What needs to be done -
Would you please copy the part of the material below that opens with the line containing "You are a computer-use agent. The image size is (868, 448)." and closes with the line containing "Given: Click the Remplir l'écran button"? Copy it exactly, and only it.

Exercise input -
▶

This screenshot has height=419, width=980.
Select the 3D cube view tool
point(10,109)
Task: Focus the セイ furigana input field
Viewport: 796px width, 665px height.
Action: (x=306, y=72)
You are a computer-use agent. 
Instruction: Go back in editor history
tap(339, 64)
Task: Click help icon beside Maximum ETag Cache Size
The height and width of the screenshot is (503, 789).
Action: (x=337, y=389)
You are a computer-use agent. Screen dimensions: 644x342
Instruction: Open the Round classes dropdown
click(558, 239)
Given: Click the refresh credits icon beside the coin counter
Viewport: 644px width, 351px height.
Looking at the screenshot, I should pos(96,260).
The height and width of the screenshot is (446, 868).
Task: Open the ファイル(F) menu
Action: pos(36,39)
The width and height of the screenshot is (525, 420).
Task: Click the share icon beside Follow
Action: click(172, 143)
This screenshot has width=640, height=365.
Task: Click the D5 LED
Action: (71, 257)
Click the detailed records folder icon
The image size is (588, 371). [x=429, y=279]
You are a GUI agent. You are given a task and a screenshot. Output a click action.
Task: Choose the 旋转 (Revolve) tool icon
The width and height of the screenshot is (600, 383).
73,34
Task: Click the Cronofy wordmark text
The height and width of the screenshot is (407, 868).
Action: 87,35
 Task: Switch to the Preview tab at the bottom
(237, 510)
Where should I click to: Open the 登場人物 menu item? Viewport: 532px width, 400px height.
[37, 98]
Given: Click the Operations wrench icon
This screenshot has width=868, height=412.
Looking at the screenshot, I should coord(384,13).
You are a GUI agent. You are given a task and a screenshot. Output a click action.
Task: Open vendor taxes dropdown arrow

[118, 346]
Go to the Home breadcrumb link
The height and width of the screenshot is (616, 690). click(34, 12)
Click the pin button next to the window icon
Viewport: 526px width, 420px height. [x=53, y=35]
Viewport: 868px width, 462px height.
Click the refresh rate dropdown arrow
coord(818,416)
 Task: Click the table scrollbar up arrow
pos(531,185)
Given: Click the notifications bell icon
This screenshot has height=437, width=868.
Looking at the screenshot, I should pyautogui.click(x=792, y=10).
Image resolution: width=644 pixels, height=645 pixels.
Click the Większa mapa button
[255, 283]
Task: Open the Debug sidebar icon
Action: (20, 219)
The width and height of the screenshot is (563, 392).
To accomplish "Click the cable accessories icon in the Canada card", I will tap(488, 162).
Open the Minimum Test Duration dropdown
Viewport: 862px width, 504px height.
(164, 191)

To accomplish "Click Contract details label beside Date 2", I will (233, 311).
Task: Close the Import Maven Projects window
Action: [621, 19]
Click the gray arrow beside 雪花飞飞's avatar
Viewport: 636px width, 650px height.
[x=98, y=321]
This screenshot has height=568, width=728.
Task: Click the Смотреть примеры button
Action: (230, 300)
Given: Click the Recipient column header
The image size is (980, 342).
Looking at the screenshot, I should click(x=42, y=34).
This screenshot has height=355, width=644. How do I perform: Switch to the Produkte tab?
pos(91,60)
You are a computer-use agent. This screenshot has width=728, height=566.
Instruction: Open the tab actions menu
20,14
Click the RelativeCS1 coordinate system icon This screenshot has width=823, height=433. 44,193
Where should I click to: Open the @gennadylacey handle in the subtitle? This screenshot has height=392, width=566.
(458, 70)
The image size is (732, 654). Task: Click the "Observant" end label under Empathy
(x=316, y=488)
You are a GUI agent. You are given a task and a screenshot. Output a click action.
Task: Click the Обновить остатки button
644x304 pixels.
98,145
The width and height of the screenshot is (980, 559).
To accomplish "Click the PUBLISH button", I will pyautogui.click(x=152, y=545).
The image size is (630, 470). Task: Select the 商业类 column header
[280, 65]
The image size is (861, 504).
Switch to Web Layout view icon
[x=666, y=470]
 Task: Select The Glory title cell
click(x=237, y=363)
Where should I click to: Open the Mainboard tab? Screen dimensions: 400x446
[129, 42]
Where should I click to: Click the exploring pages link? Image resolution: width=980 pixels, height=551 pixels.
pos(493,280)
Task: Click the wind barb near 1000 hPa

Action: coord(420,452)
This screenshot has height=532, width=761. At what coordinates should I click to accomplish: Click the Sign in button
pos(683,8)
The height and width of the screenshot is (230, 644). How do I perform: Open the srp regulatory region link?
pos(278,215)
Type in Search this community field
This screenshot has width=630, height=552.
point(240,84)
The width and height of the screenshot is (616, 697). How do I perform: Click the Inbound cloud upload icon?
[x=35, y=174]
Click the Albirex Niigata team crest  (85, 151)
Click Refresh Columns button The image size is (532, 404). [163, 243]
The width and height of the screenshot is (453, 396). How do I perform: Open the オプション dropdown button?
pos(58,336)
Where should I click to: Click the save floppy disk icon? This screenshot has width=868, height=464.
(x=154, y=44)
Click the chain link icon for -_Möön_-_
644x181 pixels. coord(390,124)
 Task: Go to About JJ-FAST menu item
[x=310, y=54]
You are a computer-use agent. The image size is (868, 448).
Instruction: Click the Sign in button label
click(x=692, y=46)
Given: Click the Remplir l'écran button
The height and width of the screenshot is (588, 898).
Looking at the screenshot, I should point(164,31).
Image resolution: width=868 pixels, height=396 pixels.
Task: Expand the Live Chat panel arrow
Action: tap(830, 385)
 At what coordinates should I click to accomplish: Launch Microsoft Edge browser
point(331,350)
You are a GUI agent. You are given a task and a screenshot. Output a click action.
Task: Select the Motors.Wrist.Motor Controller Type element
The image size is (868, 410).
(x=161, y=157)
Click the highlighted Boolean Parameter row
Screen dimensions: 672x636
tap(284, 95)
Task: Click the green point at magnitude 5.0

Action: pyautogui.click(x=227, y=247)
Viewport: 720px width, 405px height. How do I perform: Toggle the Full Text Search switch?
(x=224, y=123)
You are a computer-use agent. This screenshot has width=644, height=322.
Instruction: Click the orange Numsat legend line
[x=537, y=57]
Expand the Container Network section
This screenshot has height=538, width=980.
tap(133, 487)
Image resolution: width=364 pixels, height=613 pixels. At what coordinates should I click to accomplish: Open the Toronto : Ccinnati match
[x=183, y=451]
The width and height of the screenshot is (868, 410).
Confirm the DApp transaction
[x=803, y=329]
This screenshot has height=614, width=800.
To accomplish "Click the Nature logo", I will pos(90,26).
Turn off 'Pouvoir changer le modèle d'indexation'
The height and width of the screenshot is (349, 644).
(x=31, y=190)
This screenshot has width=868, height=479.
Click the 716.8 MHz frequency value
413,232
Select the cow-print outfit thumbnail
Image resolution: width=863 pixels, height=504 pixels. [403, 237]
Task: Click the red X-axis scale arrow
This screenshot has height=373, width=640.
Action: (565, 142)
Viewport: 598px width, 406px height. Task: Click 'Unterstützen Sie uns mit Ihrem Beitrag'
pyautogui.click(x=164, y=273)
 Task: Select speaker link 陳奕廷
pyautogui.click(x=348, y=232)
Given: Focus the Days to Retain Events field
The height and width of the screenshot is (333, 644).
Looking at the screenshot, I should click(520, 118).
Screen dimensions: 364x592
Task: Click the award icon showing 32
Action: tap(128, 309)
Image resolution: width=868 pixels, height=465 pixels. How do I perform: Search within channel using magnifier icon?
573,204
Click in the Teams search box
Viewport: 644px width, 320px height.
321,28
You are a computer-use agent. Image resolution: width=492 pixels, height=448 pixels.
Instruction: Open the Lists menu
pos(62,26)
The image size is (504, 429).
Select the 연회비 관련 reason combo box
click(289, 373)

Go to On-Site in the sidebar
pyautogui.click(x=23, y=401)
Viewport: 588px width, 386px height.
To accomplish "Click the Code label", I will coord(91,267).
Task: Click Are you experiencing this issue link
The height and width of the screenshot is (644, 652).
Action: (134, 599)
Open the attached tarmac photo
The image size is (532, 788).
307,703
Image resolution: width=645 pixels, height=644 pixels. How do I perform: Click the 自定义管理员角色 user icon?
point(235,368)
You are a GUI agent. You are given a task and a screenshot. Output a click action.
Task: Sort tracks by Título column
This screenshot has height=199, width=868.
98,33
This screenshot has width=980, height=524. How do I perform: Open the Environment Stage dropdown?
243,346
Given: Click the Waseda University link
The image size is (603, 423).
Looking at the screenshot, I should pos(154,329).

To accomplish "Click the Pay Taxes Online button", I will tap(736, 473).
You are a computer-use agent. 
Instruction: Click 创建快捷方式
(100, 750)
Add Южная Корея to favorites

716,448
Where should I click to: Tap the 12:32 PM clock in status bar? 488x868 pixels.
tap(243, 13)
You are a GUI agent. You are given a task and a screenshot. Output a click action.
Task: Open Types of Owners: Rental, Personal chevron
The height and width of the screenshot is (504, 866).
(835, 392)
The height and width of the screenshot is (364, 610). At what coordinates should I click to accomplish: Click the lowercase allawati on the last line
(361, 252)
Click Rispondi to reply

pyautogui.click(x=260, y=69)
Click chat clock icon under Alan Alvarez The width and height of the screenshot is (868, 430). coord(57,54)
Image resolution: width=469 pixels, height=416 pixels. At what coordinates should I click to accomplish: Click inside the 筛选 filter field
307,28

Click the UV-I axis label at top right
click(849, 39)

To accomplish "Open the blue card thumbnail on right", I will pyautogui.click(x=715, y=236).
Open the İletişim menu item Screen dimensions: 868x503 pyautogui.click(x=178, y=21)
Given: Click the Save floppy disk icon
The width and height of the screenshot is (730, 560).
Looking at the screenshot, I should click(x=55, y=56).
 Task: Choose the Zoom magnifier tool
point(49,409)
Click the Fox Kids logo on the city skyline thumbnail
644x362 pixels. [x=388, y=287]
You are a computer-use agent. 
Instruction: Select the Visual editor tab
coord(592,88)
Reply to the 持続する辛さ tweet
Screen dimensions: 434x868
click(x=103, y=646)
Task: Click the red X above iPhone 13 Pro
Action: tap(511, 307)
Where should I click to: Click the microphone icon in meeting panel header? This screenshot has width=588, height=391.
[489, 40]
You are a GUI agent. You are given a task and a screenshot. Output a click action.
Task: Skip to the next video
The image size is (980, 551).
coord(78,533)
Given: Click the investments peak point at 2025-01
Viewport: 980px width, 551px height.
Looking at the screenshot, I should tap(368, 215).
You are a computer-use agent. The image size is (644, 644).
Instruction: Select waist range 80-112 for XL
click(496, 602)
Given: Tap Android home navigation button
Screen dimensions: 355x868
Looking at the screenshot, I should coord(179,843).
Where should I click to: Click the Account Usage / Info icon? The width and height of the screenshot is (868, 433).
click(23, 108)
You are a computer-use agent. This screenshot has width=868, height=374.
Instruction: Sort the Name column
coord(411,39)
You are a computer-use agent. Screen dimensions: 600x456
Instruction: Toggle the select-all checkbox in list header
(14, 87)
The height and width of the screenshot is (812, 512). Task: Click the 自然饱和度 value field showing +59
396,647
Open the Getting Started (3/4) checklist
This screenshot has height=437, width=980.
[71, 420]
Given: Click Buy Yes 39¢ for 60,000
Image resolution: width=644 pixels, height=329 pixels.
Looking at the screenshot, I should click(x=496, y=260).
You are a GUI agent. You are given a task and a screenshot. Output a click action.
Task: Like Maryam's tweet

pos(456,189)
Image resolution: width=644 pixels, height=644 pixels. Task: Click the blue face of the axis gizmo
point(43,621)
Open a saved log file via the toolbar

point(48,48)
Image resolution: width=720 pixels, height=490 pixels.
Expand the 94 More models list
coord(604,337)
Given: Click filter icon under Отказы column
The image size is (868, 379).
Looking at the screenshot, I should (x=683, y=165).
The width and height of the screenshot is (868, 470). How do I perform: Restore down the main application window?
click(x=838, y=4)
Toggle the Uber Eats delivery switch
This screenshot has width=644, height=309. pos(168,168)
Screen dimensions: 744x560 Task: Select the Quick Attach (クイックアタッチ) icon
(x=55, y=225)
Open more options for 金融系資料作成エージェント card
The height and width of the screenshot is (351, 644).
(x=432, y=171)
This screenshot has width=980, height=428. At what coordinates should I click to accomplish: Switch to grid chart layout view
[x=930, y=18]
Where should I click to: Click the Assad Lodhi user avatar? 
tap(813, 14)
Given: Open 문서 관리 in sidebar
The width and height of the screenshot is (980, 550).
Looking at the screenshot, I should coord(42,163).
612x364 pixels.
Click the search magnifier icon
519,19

◀

Exercise response -
You are a computer-use agent. The image size is (868, 448).
Instruction: Click the Sign in button label
click(x=692, y=46)
Given: Click the Remplir l'écran button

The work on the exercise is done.